ACTIVITY: Among the records, how many lines carry the string "screenshot"? Give that number with nothing added.

LISTED RECORDS Start Marker

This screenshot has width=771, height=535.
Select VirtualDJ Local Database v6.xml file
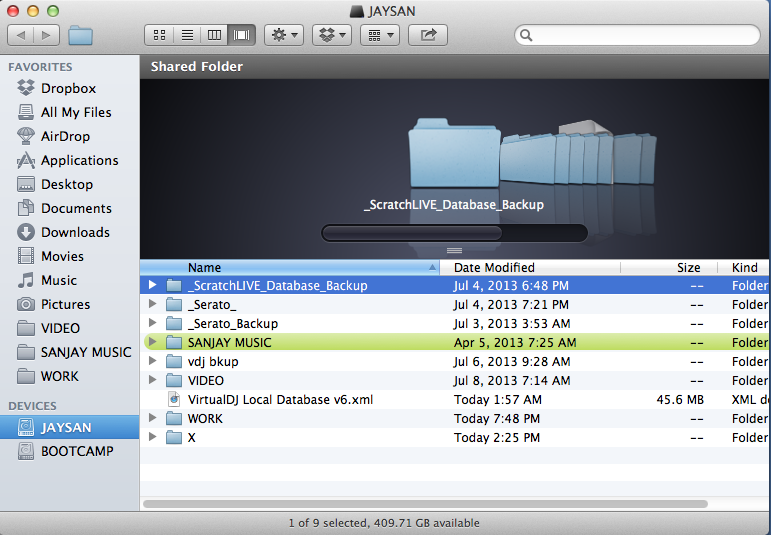click(x=280, y=399)
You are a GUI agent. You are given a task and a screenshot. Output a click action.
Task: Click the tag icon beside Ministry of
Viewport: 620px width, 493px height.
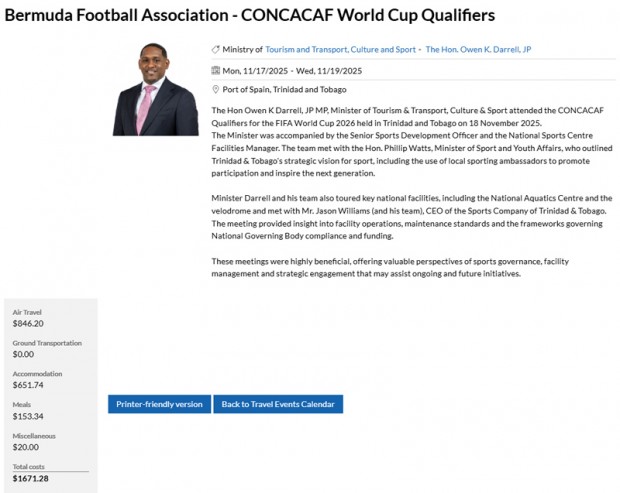click(x=216, y=49)
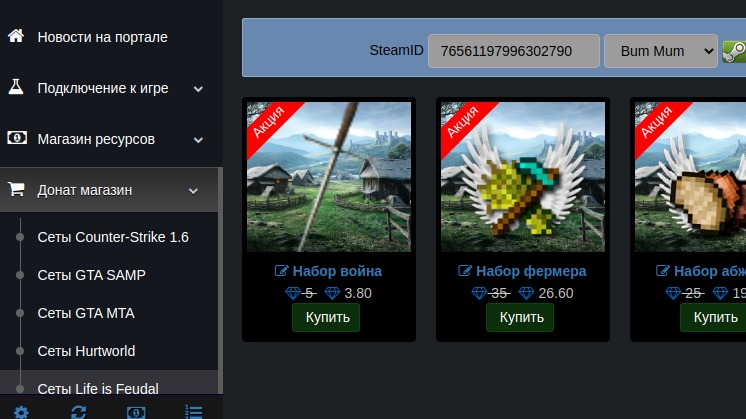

LISTED RECORDS End Marker

OUTPUT FOR THIS TASK: 2